What you are missing is a separate management interface to the linux box, preferably a wireless one ;)

Seriously, I'm of like mind. I threw out my wireless router/gateway/firewall thingamabob and built a silent VIA-based linux router/firewall system. Three days into Christmas break the firewall software froze and I was unable to access my home network. Definitely agree that there are business opportunities here! And the idea of a backup wireless link is not that crazy after all! If only my wireless service provider offered additional clients at marginal cost I'd put that GPRS card to use!

BTW I find your blog very interesting and empathize with your thoughts and observations (I work for a large telecom equipment manufacturer!).

Posted by: at January 19, 2004 09:29 PM

You're right about "less intrusive" being key. The PC in our living room is *never* on except when somebody is actually using it, because the damn thing is just too bloody loud. Give me a reliable, headless, fanless box capable of supporting a terabyte or so of storage (I want all my photos and music on it, uncompressed) that I can shove in a cupboard and forget about, then we'll talk.

Oh, and if it's going to be visible from the internet then it also needs a trusted source from which it can automatically upgrade itself with critical security patches without requiring any intervention from me.

I'm still not going to run my actual public website on it, though, unless you can also sell me a cupboard with redundant fast network links and a reliable power supply.

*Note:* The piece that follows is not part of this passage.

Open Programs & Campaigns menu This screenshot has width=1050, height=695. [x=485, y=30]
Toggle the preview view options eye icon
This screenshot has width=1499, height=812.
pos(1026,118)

Posted by: at January 21, 2004 04:16 AM

A lot of great insights here. Hope you don't mind if I link to it in another Mooreslore item on the topic.

All the best...

Posted by: at January 21, 2004 07:18 AM

I think the bottom line is that users such as ourselves want technology that we can adapt, rather than technology that defines us.

You mention databases, but there's a lot of work that needs to be done for searching databases. Who do you want to define how you search your database?

Posted by: at January 21, 2004 09:15 AM

I hope Tivo are reading this! It's about time they made the Tivo as quiet as a VCR.

Come to think of it, maybe I should rip out the HDD and PSU and replace them with quieter models. Hmmm...

Posted by: at January 22, 2004 11:44 PM

Amusing that I'm reading this the day after I solved the problem you describe. A friend who's a tad bit more entrepreneurial than I has contracted for a dedicated server at EV1 Servers (ww.ev1servers.net) and is looking for 3 "co-owners". I'm now one, and I get 25% of the disk space, allowable domains, and data transfer for 50% of the cost. He's already got one other customer, so he's covering his costs now, and he's looking for one more. This is a good deal; I'll end up hosting a number of domains (including a purely family one named for the dog), and my buddy will be busy selling lightweight web and email hosting on his 25% of the server, and being paid a little something for his doing the majority of the admin and support work and being on the hook for the monthly fee. Admins can reset the box if it's locked up (and replace the box in 24 hours if something burns up), it's very well power protected, plenty of redundant bandwidth, robust DNS, even backup MX hosting. Soon I'll have secure IMAP email access, with the ability to store more than 1 GB of mail, the ability to host a weblog and WIKI, mailing lists, etc. all of which are expensive or unavailable from most service providers or hosts. Another benefit is that because I'm not hosting anything at home, it abstracts me completely from worrying about my home Internet connection; I'm completely agnostic my home Internet connection.

Posted by: at February 9, 2004 11:01 PM

It seems you have contemplated a lot on this issue...
Recently our management decided to make quiet PCs in our office. I can say it was an excellent idea, now the atmosphere is much better for creativity.